Reproduce each of the following records verbatim, line for line, with every character and line break preserved.
********************
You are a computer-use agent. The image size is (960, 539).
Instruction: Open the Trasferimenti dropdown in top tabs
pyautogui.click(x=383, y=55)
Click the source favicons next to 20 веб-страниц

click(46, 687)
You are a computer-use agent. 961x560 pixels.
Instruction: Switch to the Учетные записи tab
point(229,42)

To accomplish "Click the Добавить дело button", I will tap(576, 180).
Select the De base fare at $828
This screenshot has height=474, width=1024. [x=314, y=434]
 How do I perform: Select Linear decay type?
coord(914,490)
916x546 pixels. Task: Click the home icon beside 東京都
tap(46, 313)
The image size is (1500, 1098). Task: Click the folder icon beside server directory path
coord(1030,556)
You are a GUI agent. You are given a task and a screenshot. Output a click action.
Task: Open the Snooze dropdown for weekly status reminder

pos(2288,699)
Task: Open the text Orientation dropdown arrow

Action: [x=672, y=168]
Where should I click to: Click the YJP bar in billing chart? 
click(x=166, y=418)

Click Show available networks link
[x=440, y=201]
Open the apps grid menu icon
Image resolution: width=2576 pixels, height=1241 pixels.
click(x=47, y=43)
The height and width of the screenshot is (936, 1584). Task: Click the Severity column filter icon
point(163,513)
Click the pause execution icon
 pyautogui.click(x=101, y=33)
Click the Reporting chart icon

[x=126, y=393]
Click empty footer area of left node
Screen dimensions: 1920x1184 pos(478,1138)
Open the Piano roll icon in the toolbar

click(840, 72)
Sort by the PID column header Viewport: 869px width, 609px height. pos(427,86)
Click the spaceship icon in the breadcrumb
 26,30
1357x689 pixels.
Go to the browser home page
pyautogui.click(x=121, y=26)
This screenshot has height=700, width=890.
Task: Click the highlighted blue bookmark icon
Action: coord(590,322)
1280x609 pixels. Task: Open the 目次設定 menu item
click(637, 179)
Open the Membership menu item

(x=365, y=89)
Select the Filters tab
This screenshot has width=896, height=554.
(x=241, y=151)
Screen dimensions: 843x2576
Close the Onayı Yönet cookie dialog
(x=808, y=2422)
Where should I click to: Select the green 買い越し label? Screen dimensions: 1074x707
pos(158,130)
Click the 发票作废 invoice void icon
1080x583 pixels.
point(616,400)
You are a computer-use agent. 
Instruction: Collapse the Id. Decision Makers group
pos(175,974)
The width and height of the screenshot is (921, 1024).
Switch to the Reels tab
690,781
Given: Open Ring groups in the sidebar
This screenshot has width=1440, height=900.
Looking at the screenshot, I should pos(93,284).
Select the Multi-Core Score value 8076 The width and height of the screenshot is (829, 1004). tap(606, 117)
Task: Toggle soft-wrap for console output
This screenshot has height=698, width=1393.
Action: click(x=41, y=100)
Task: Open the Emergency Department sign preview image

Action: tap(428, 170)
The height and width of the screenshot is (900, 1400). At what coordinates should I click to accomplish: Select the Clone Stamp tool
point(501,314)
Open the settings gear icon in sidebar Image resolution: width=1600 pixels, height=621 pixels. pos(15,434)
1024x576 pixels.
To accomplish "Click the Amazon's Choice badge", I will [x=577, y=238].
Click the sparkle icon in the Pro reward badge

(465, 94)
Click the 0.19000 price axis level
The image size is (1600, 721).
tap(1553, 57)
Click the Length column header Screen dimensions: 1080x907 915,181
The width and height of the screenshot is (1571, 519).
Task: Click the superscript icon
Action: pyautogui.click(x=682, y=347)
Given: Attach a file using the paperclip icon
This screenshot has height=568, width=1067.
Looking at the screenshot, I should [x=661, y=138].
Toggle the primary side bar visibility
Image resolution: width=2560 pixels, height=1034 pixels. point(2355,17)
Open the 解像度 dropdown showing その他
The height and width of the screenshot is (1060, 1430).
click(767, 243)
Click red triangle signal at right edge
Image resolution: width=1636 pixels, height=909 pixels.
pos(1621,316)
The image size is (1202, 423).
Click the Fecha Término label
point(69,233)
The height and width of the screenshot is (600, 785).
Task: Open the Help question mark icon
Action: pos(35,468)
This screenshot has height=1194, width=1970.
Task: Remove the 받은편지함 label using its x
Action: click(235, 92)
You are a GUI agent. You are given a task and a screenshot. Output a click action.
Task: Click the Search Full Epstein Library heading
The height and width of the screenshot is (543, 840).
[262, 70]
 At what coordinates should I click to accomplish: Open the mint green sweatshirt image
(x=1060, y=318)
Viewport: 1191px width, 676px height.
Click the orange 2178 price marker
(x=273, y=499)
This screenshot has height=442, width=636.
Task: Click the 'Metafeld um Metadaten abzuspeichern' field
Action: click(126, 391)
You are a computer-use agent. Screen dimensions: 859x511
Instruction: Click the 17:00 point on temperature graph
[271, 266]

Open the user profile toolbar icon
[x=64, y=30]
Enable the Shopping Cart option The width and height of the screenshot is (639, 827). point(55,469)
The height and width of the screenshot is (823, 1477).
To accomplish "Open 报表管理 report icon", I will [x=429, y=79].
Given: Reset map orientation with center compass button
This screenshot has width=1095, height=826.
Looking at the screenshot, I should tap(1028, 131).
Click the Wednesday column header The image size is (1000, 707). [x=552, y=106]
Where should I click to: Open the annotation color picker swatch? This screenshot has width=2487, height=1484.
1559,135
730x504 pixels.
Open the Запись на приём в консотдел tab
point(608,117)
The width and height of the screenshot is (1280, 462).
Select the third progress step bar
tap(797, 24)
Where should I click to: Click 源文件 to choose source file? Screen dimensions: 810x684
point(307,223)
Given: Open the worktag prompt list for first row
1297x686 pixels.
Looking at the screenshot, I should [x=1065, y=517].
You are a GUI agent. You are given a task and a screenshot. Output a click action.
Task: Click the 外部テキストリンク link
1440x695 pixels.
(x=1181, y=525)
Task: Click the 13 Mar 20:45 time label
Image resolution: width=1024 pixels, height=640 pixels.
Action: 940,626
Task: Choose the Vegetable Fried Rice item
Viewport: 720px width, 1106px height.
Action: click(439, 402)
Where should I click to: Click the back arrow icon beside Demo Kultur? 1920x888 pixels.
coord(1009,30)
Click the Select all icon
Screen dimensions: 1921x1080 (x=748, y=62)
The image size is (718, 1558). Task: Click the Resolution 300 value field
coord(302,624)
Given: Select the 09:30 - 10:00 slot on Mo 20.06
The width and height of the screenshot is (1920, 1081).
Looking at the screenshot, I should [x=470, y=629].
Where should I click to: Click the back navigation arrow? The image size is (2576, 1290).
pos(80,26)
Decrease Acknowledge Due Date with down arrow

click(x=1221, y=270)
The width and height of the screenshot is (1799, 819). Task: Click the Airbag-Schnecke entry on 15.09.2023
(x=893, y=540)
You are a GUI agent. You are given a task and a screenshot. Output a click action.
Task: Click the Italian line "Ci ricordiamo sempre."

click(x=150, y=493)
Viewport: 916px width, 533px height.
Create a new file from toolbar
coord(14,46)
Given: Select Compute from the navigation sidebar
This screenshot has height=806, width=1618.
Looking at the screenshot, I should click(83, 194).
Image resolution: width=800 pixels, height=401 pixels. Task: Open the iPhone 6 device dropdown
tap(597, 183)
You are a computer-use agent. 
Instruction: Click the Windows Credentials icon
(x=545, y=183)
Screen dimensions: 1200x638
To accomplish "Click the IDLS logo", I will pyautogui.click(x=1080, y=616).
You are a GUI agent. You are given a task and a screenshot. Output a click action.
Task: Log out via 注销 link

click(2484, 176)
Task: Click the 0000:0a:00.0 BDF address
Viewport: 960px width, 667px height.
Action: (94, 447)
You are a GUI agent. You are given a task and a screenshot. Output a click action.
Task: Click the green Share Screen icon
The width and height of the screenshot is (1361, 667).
********************
▸ Correct answer
You are a computer-use agent. The image size is (960, 539).
Instruction: Open the Trasferimenti dropdown in top tabs
pyautogui.click(x=383, y=55)
Click the source favicons next to 20 веб-страниц

click(46, 687)
You are a computer-use agent. 961x560 pixels.
Instruction: Switch to the Учетные записи tab
point(229,42)

To accomplish "Click the Добавить дело button", I will tap(576, 180).
Select the De base fare at $828
This screenshot has height=474, width=1024. [x=314, y=434]
 How do I perform: Select Linear decay type?
coord(914,490)
916x546 pixels. Task: Click the home icon beside 東京都
tap(46, 313)
The image size is (1500, 1098). Task: Click the folder icon beside server directory path
coord(1030,556)
You are a GUI agent. You are given a task and a screenshot. Output a click action.
Task: Open the Snooze dropdown for weekly status reminder

pos(2288,699)
Task: Open the text Orientation dropdown arrow

Action: [x=672, y=168]
Where should I click to: Click the YJP bar in billing chart? 
click(x=166, y=418)

Click Show available networks link
[x=440, y=201]
Open the apps grid menu icon
Image resolution: width=2576 pixels, height=1241 pixels.
click(x=47, y=43)
The height and width of the screenshot is (936, 1584). Task: Click the Severity column filter icon
point(163,513)
Click the pause execution icon
 pyautogui.click(x=101, y=33)
Click the Reporting chart icon

[x=126, y=393]
Click empty footer area of left node
Screen dimensions: 1920x1184 pos(478,1138)
Open the Piano roll icon in the toolbar

click(840, 72)
Sort by the PID column header Viewport: 869px width, 609px height. pos(427,86)
Click the spaceship icon in the breadcrumb
 26,30
1357x689 pixels.
Go to the browser home page
pyautogui.click(x=121, y=26)
This screenshot has height=700, width=890.
Task: Click the highlighted blue bookmark icon
Action: coord(590,322)
1280x609 pixels. Task: Open the 目次設定 menu item
click(637, 179)
Open the Membership menu item

(x=365, y=89)
Select the Filters tab
This screenshot has width=896, height=554.
(x=241, y=151)
Screen dimensions: 843x2576
Close the Onayı Yönet cookie dialog
(x=808, y=2422)
Where should I click to: Select the green 買い越し label? Screen dimensions: 1074x707
pos(158,130)
Click the 发票作废 invoice void icon
1080x583 pixels.
point(616,400)
You are a computer-use agent. 
Instruction: Collapse the Id. Decision Makers group
pos(175,974)
The width and height of the screenshot is (921, 1024).
Switch to the Reels tab
690,781
Given: Open Ring groups in the sidebar
This screenshot has width=1440, height=900.
Looking at the screenshot, I should pos(93,284).
Select the Multi-Core Score value 8076 The width and height of the screenshot is (829, 1004). tap(606, 117)
Task: Toggle soft-wrap for console output
This screenshot has height=698, width=1393.
Action: click(x=41, y=100)
Task: Open the Emergency Department sign preview image

Action: tap(428, 170)
The height and width of the screenshot is (900, 1400). At what coordinates should I click to accomplish: Select the Clone Stamp tool
point(501,314)
Open the settings gear icon in sidebar Image resolution: width=1600 pixels, height=621 pixels. pos(15,434)
1024x576 pixels.
To accomplish "Click the Amazon's Choice badge", I will [x=577, y=238].
Click the sparkle icon in the Pro reward badge

(465, 94)
Click the 0.19000 price axis level
The image size is (1600, 721).
tap(1553, 57)
Click the Length column header Screen dimensions: 1080x907 915,181
The width and height of the screenshot is (1571, 519).
Task: Click the superscript icon
Action: pyautogui.click(x=682, y=347)
Given: Attach a file using the paperclip icon
This screenshot has height=568, width=1067.
Looking at the screenshot, I should [x=661, y=138].
Toggle the primary side bar visibility
Image resolution: width=2560 pixels, height=1034 pixels. point(2355,17)
Open the 解像度 dropdown showing その他
The height and width of the screenshot is (1060, 1430).
click(767, 243)
Click red triangle signal at right edge
Image resolution: width=1636 pixels, height=909 pixels.
pos(1621,316)
The image size is (1202, 423).
Click the Fecha Término label
point(69,233)
The height and width of the screenshot is (600, 785).
Task: Open the Help question mark icon
Action: pos(35,468)
This screenshot has height=1194, width=1970.
Task: Remove the 받은편지함 label using its x
Action: click(235, 92)
You are a GUI agent. You are given a task and a screenshot. Output a click action.
Task: Click the Search Full Epstein Library heading
The height and width of the screenshot is (543, 840).
[262, 70]
 At what coordinates should I click to accomplish: Open the mint green sweatshirt image
(x=1060, y=318)
Viewport: 1191px width, 676px height.
Click the orange 2178 price marker
(x=273, y=499)
This screenshot has height=442, width=636.
Task: Click the 'Metafeld um Metadaten abzuspeichern' field
Action: click(126, 391)
You are a computer-use agent. Screen dimensions: 859x511
Instruction: Click the 17:00 point on temperature graph
[271, 266]

Open the user profile toolbar icon
[x=64, y=30]
Enable the Shopping Cart option The width and height of the screenshot is (639, 827). point(55,469)
The height and width of the screenshot is (823, 1477).
To accomplish "Open 报表管理 report icon", I will [x=429, y=79].
Given: Reset map orientation with center compass button
This screenshot has width=1095, height=826.
Looking at the screenshot, I should tap(1028, 131).
Click the Wednesday column header The image size is (1000, 707). [x=552, y=106]
Where should I click to: Open the annotation color picker swatch? This screenshot has width=2487, height=1484.
1559,135
730x504 pixels.
Open the Запись на приём в консотдел tab
point(608,117)
The width and height of the screenshot is (1280, 462).
Select the third progress step bar
tap(797, 24)
Where should I click to: Click 源文件 to choose source file? Screen dimensions: 810x684
point(307,223)
Given: Open the worktag prompt list for first row
1297x686 pixels.
Looking at the screenshot, I should [x=1065, y=517].
You are a GUI agent. You are given a task and a screenshot. Output a click action.
Task: Click the 外部テキストリンク link
1440x695 pixels.
(x=1181, y=525)
Task: Click the 13 Mar 20:45 time label
Image resolution: width=1024 pixels, height=640 pixels.
Action: 940,626
Task: Choose the Vegetable Fried Rice item
Viewport: 720px width, 1106px height.
Action: click(439, 402)
Where should I click to: Click the back arrow icon beside Demo Kultur? 1920x888 pixels.
coord(1009,30)
Click the Select all icon
Screen dimensions: 1921x1080 (x=748, y=62)
The image size is (718, 1558). Task: Click the Resolution 300 value field
coord(302,624)
Given: Select the 09:30 - 10:00 slot on Mo 20.06
The width and height of the screenshot is (1920, 1081).
Looking at the screenshot, I should [x=470, y=629].
Where should I click to: Click the back navigation arrow? The image size is (2576, 1290).
pos(80,26)
Decrease Acknowledge Due Date with down arrow

click(x=1221, y=270)
The width and height of the screenshot is (1799, 819). Task: Click the Airbag-Schnecke entry on 15.09.2023
(x=893, y=540)
You are a GUI agent. You are given a task and a screenshot. Output a click action.
Task: Click the Italian line "Ci ricordiamo sempre."

click(x=150, y=493)
Viewport: 916px width, 533px height.
Create a new file from toolbar
coord(14,46)
Given: Select Compute from the navigation sidebar
This screenshot has height=806, width=1618.
Looking at the screenshot, I should click(83, 194).
Image resolution: width=800 pixels, height=401 pixels. Task: Open the iPhone 6 device dropdown
tap(597, 183)
You are a computer-use agent. 
Instruction: Click the Windows Credentials icon
(x=545, y=183)
Screen dimensions: 1200x638
To accomplish "Click the IDLS logo", I will pyautogui.click(x=1080, y=616).
You are a GUI agent. You are given a task and a screenshot. Output a click action.
Task: Log out via 注销 link

click(2484, 176)
Task: Click the 0000:0a:00.0 BDF address
Viewport: 960px width, 667px height.
Action: (94, 447)
You are a GUI agent. You are given a task and a screenshot. Output a click action.
Task: Click the green Share Screen icon
The width and height of the screenshot is (1361, 667).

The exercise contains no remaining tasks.